WHAT TO PRODUCE - Please copy out the lines in the entries that contain "arrow".

SUPPLIED MATERIAL -

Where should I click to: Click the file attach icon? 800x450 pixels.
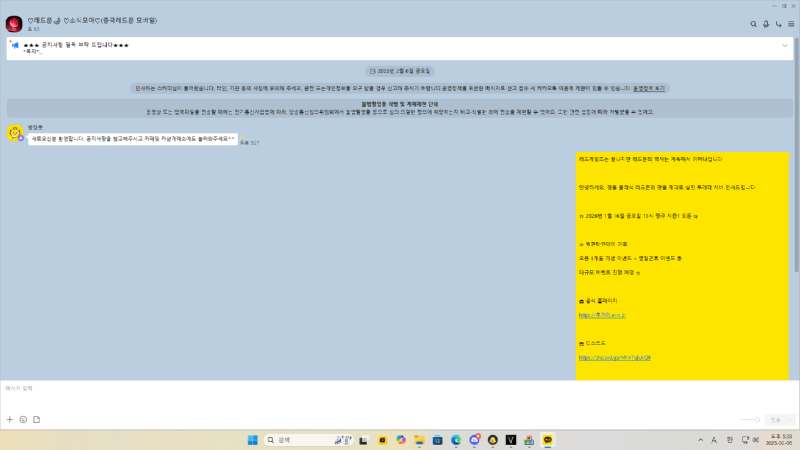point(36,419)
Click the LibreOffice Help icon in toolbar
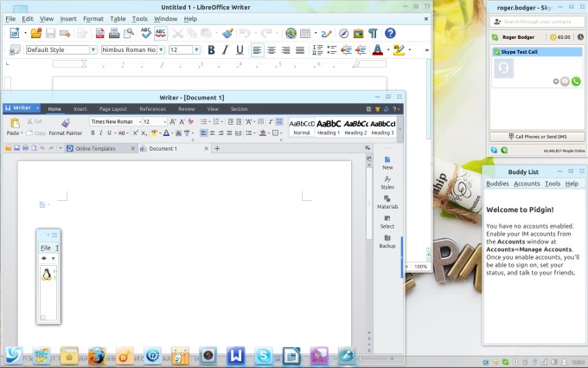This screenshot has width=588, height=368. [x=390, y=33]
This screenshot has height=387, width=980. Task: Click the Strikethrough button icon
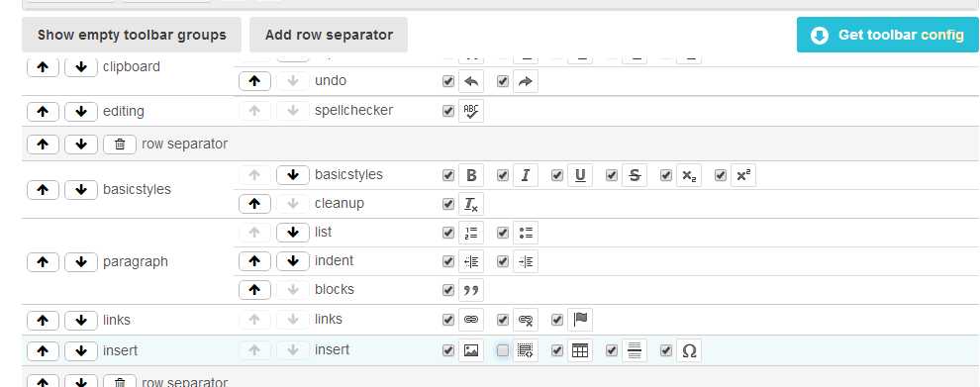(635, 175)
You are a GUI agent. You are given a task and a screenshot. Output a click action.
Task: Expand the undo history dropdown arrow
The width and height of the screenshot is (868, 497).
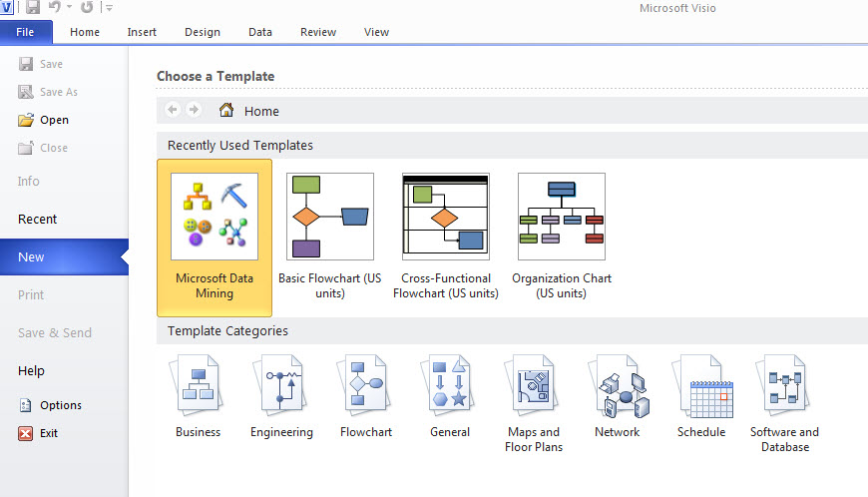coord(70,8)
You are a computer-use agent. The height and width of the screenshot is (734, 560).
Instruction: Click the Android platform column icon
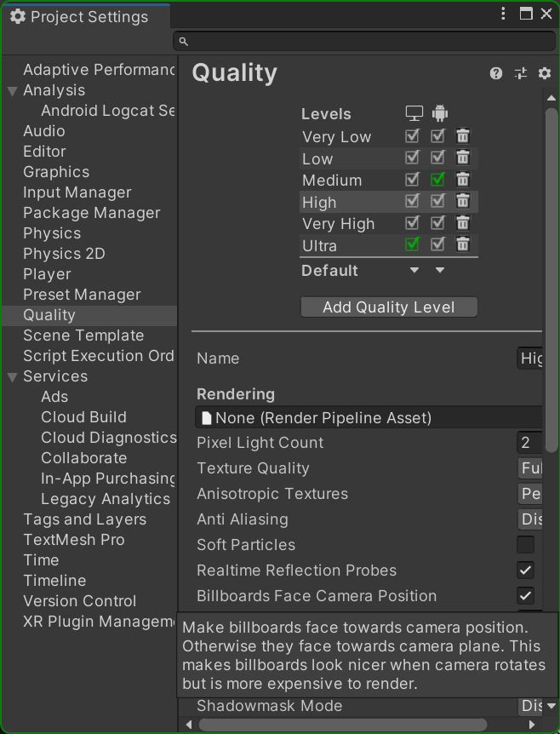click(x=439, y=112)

...

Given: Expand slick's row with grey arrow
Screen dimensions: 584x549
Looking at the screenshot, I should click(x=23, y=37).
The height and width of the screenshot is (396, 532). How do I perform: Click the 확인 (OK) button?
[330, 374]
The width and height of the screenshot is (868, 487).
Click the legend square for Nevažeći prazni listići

REPLY -
Task: Expand the undo history dropdown arrow
Given: Expand slick's row with grey arrow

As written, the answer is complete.